To write poetry is often to practice mythopoesis; to create the myths through which we can overcome adversity and within which we can become our true selves. To read Phillip B. Williams’ luminescent award-winning debut collection Thief of the Interior is to witness the transformation of the body at the edge of death. Whether through the wing of a black witch moth as it touches a dead boy’s naked torso in benediction, or by climbing through the jowls of a dying wolf, Williams’ uncovers the ecstatic beauty bound within the body. With the resolution of a coroner Williams’ fearlessly approaches the bodies of the dead, usually of young black men, only when he touches their skin with his lovingly rendered verse they leave their headlines and obituaries behind become transformed.

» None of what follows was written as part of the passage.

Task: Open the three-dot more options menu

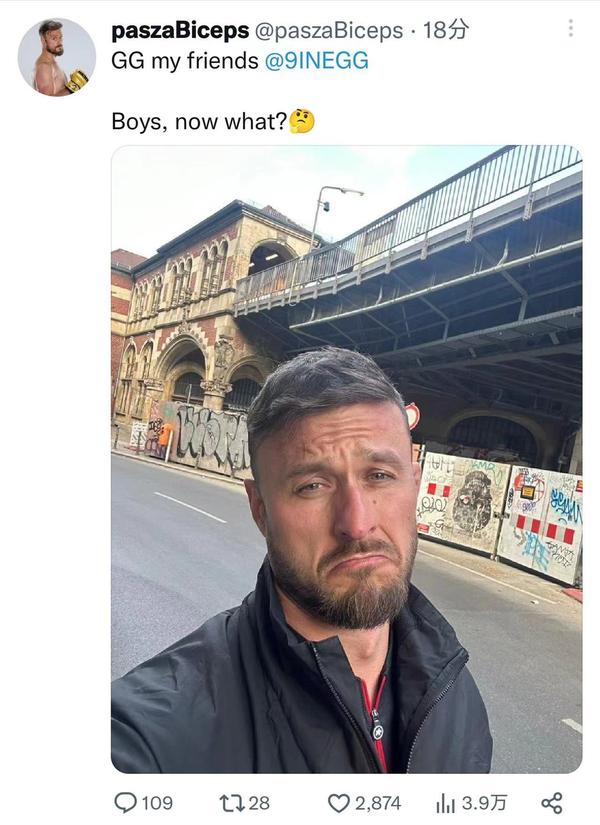Action: [571, 28]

To read Thief of the Interior is to learn the words for a new kind of prayer that exists deep within the “throat’s quaking acreage.”
Thief of the Interior moves restlessly across a poetic landscape searching for forms vulnerable enough to contain Williams’ vision. Sonia Sanchez once said, “good poets write all kinds of poems.” Williams is a good poet, or rather a great poet, who like a visual artist searches for the right perspective through which to embody his subject. His use of inventive forms/structures and his queering of classical forms does not come simply from a desire to experiment, but from a deep meditation on his subject. Sonia Sanchez went on to say when talking about the elements of a good poem, “the poem must have another leap to it and another bound to it so that style and content can walk together, can become fused,” it is this fusion that Williams not only searches for but finds.
In his haunting long poem “Witness,” Williams uses repetition, mirror-like reflections, epistolary forms, google searches, witness statements, headlines and other collage-like elements to piece together the story of Rashawn Brazell, a young black male who was brutally murdered and dismembered. The second section of the poem reflects itself to read:
I called his name but heard my own
come back. In the fog of my breath
a prayer like wool too worn out to warm.
How long does it take a city to discover
how to separate the dead from the soon-dead?
how to separate the dead from the soon-dead.
How long does it take for a city to discover
a prayer like wool too warn out to warm?
Come back. In the fog of my breath
I called his name but heard my own.
The repetition of the lines which transform through their descending arrangement deepens the impact of each line, the short plea, “Come back” is released across the poem, across the city, across America. Anger, grief, and fear, all become transformed by Williams’ lamentation, the poem unravelling into a long, graceful, and intimate elegy.
Williams marries the elegiac to new forms, in the third section of Thief in the Interior he writes a half-crown of modern sonnets which uses the last line of each poem and the first line to thread together a single line of thought, or rather as with all of Williams’ poems, of feeling. The poem teaches itself to survive amid a city where the death claims its territory like weeds. In “No, Tell Him” Williams climbs inside his coffin of grief and discovers the stirrings of spring, “The alluvial earth of grief / found its hoof’s bottom and went. Madly / pastoral, cornhusk-rigid and resolute, / morning stayed without pathos, stayed / the doom-frost heart till the hard of it splayed.” Moving on and through loss becomes a necessary spiritual pilgrimage.
I once wrote about Rilke’s Duino Elegies that their transcendence was constantly being thwarted, that they could not transform into something more than themselves even though in moments of rapture they brushed against that boundary. Williams’ poems achieve transcendence because they’ve already internalized that boundary; instead of searching for a moment of ascension, the poems long to stay within the body. They do the agonizing work of weaving together body and spirit, often coaxing the spirit back into the body instead of attempting to wrest one from the other.
The second time I had the pleasure to hear Phillip B. Williams read was at the ever sleek and beloved Poetry Foundation in Chicago, and I remember afterwards I briefly discussed his work with Ed Roberson whose eyes sparkled as he spoke of Phillip B. William’s poetry as being artful but beyond artistry, as he writes in his endorsement of the collection, “not just skill as possession, as a commodity, but skill to accomplish the expressive event, a deeply felt poetic argument.” With each poem or series of poems in Thief in the Interior Phillip B. Williams ties a weight to this “deeply felt poetic argument” until it is entirely submerged in one’s heart. This isn’t the kind of collection you read once, but one you continually return to knowing that with each read the poems will further part their bruised petals if you are willing to shed your own ego, as Williams does, and become a part of the poems as they vine, thorn and blossom all around you.
Thief in the Interior
Phillip B. Williams
Alice James Books
Brunch: I felt inspired by Thief in the Interior's gorgeous cover art by artist James Jean. So, I set out to see what purple or deep red fruits and vegetables might be lurking in my fridge. I plated the ginger roasted beets alongside slices of raw red onion, and made a kale salad with red cabbage and various julienned root vegetables, topped with a simple dressing with oil, lemon, apple cider vinegar, and ginger kombucha. I completed this healthy and delicious feast with what better than a bowl full of cherries.